[Task data — start]

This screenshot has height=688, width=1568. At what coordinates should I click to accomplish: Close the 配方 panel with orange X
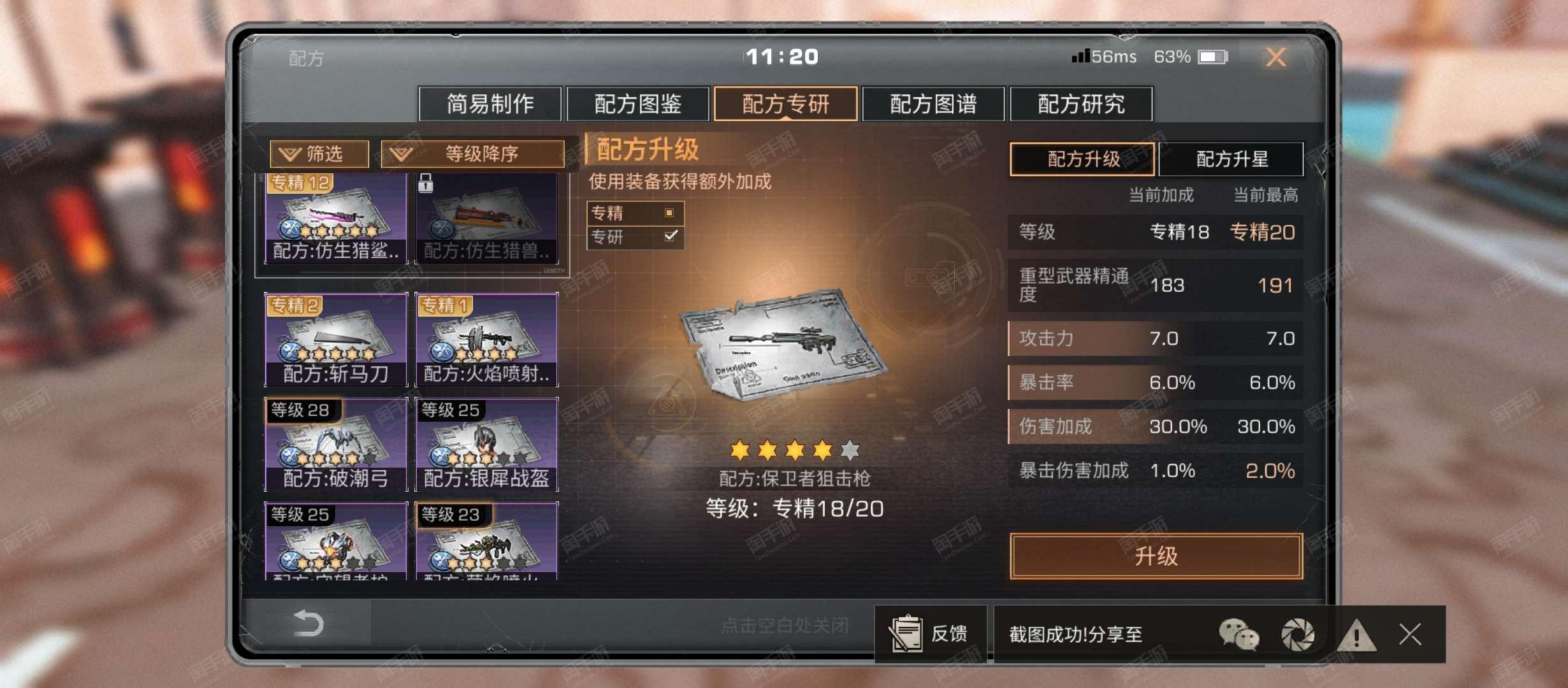(1276, 57)
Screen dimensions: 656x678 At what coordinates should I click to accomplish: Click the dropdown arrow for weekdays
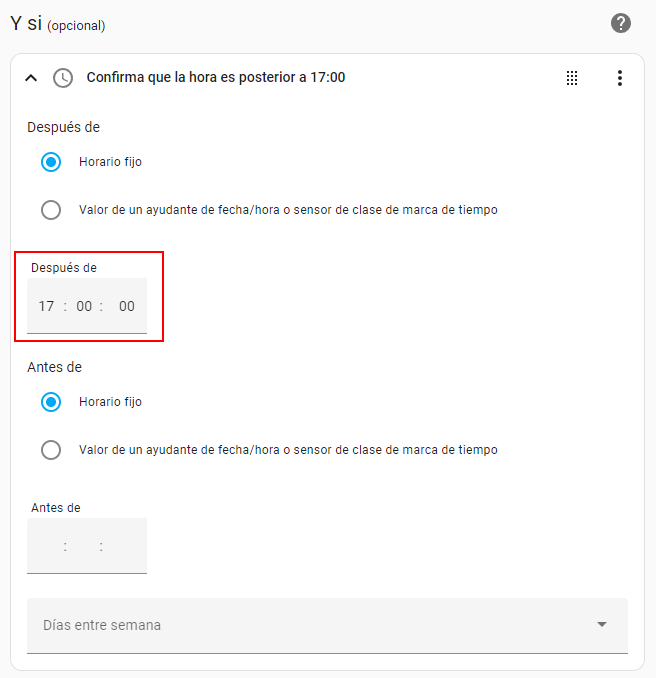tap(602, 625)
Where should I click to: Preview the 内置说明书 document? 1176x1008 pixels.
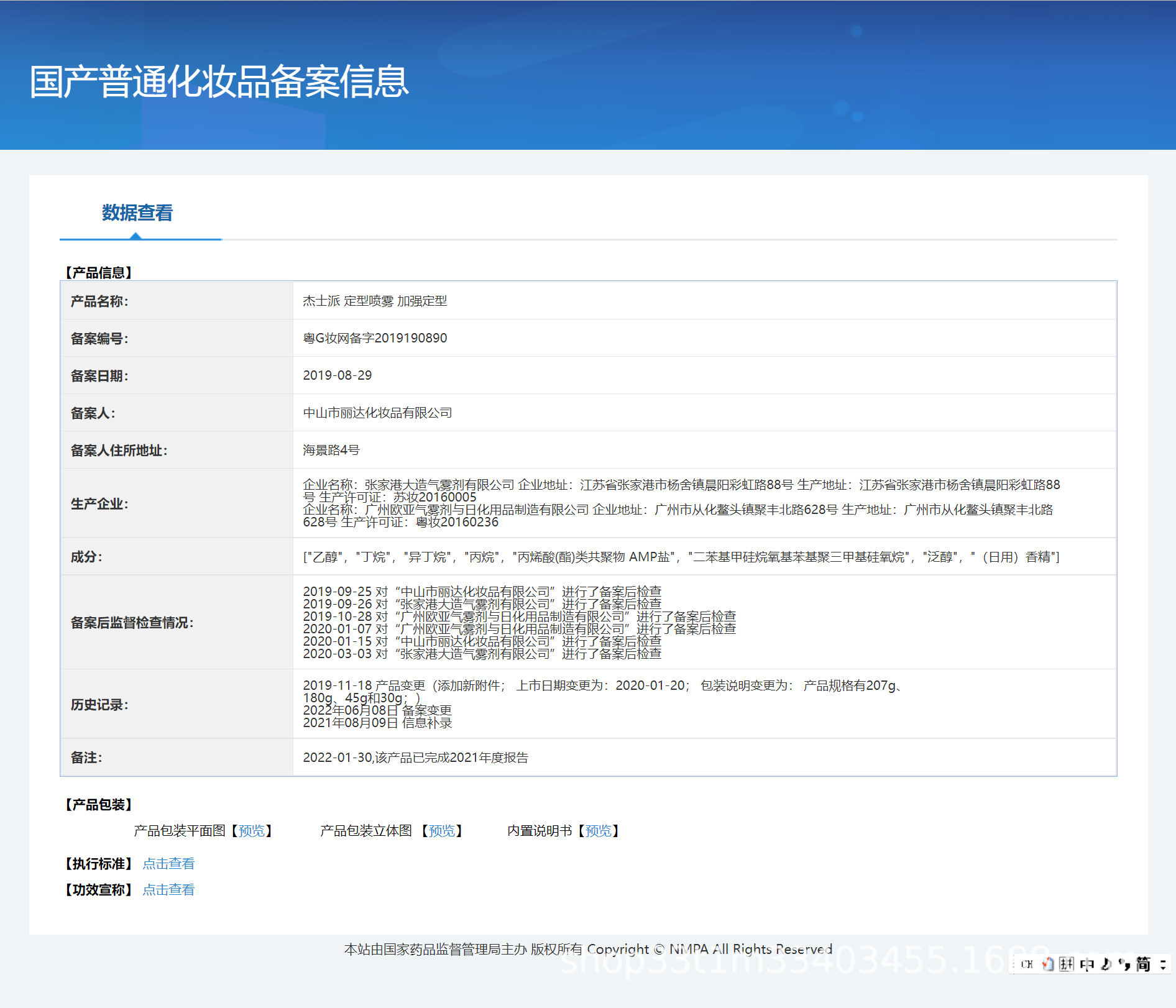pyautogui.click(x=599, y=831)
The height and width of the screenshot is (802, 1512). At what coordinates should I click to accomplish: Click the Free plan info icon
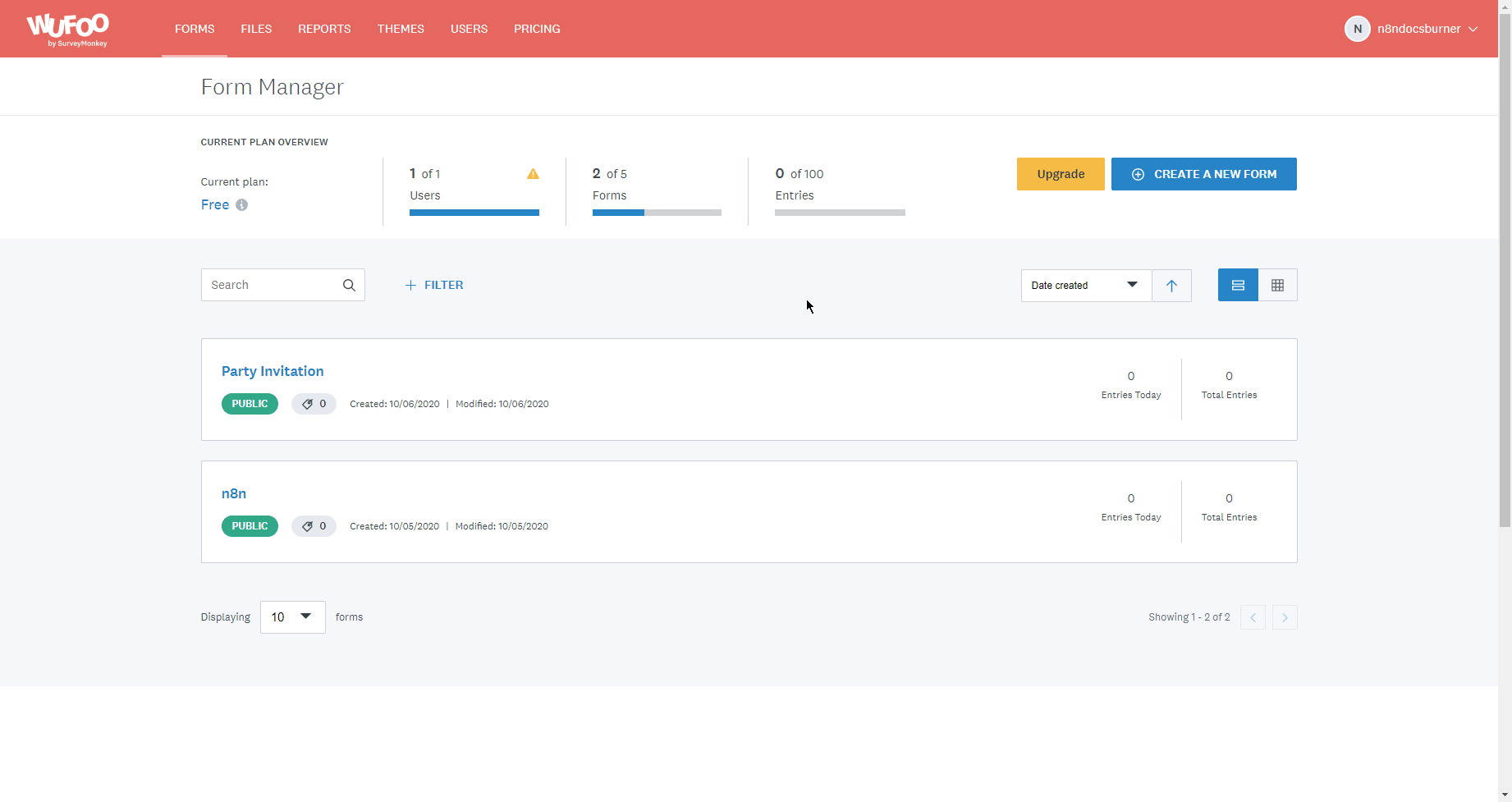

[Task data — finish]

**Your instructions:** Print all of the entries word for word. Omit the pictures they contain.

**Solution for this task:**
This screenshot has height=688, width=1568. At what coordinates should I click to accomplish: Close the 配方 panel with orange X
(1276, 57)
Screen dimensions: 656x678 At what coordinates should I click to accomplish: Click the dropdown arrow for weekdays
tap(602, 625)
Where should I click to: Preview the 内置说明书 document? 1176x1008 pixels.
pyautogui.click(x=599, y=831)
The height and width of the screenshot is (802, 1512). At what coordinates should I click to accomplish: Click the Free plan info icon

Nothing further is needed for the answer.